> [Task item] Copy all entries verbatim and keep any pictures out of the copy.

Collected data entries
════

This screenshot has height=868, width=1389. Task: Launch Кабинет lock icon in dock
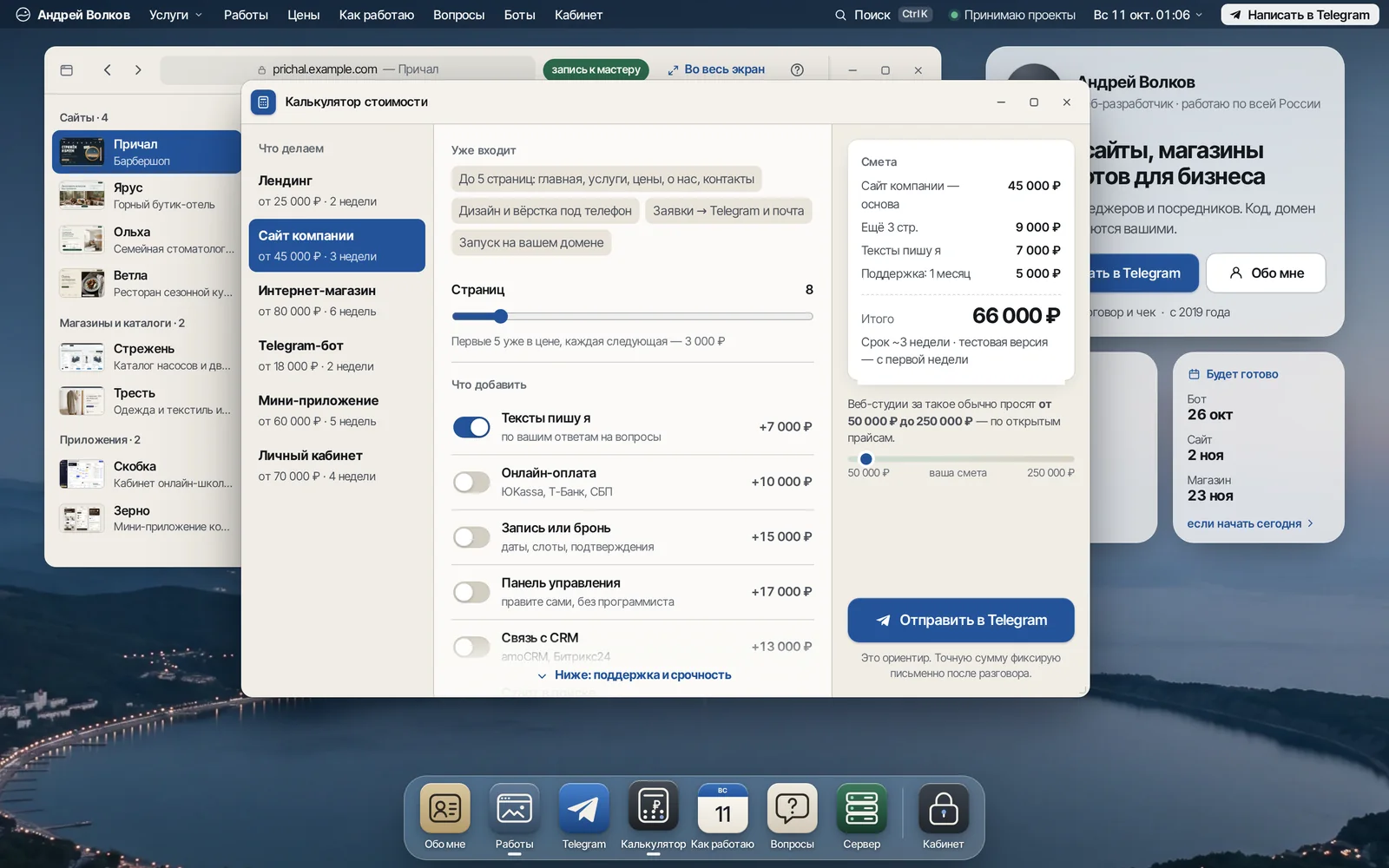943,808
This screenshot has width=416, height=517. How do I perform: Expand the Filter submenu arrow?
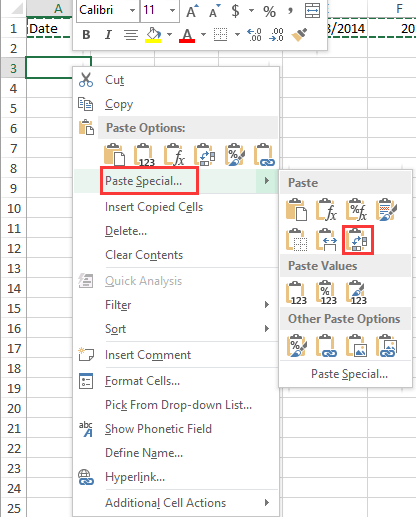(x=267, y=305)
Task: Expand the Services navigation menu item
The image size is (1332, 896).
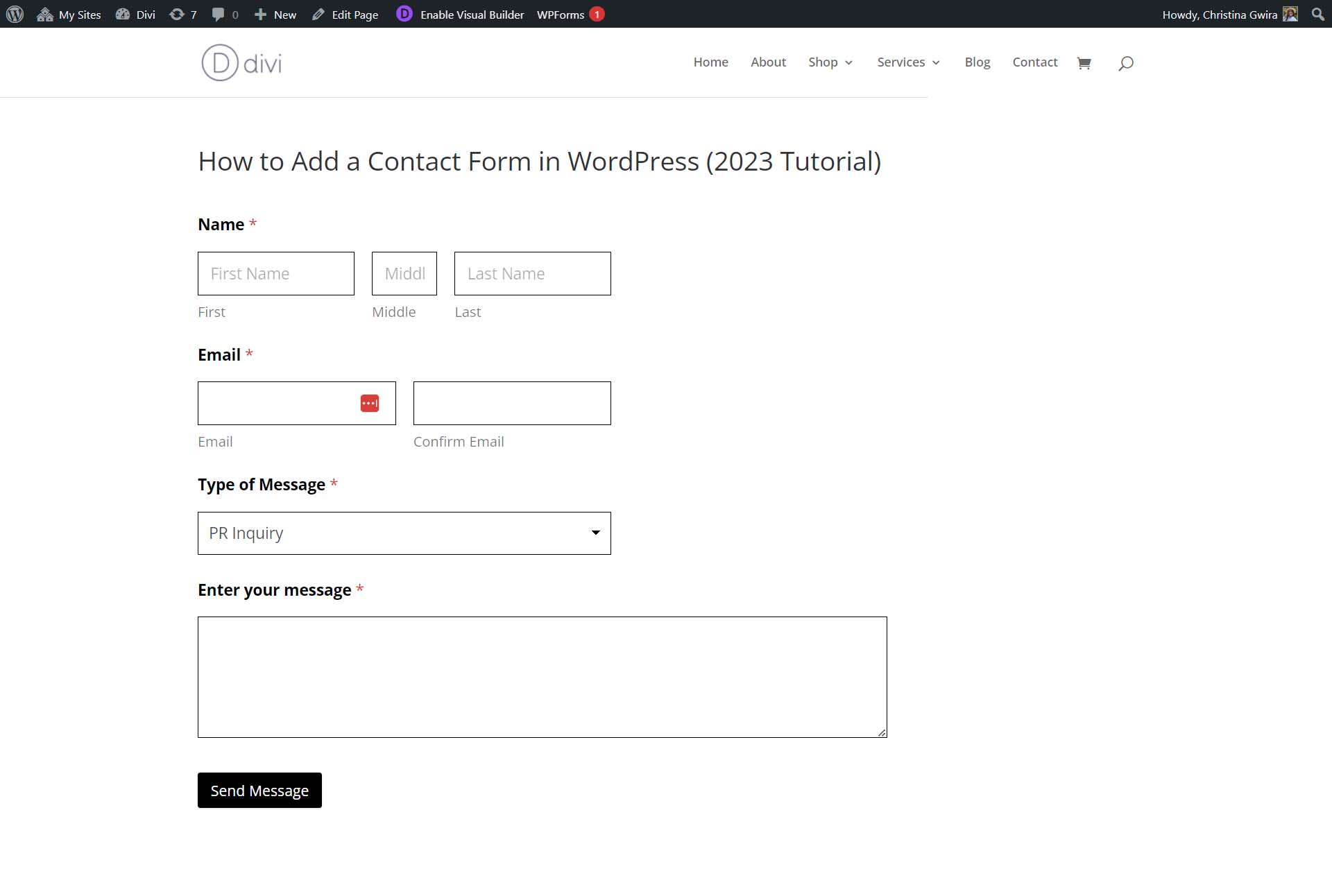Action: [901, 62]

════

> [Answer section]
This screenshot has height=868, width=1389. Task: Launch Кабинет lock icon in dock
943,808
This screenshot has width=416, height=517. How do I perform: Expand the Filter submenu arrow?
(x=267, y=305)
Task: Expand the Services navigation menu item
The image size is (1332, 896).
Action: [901, 62]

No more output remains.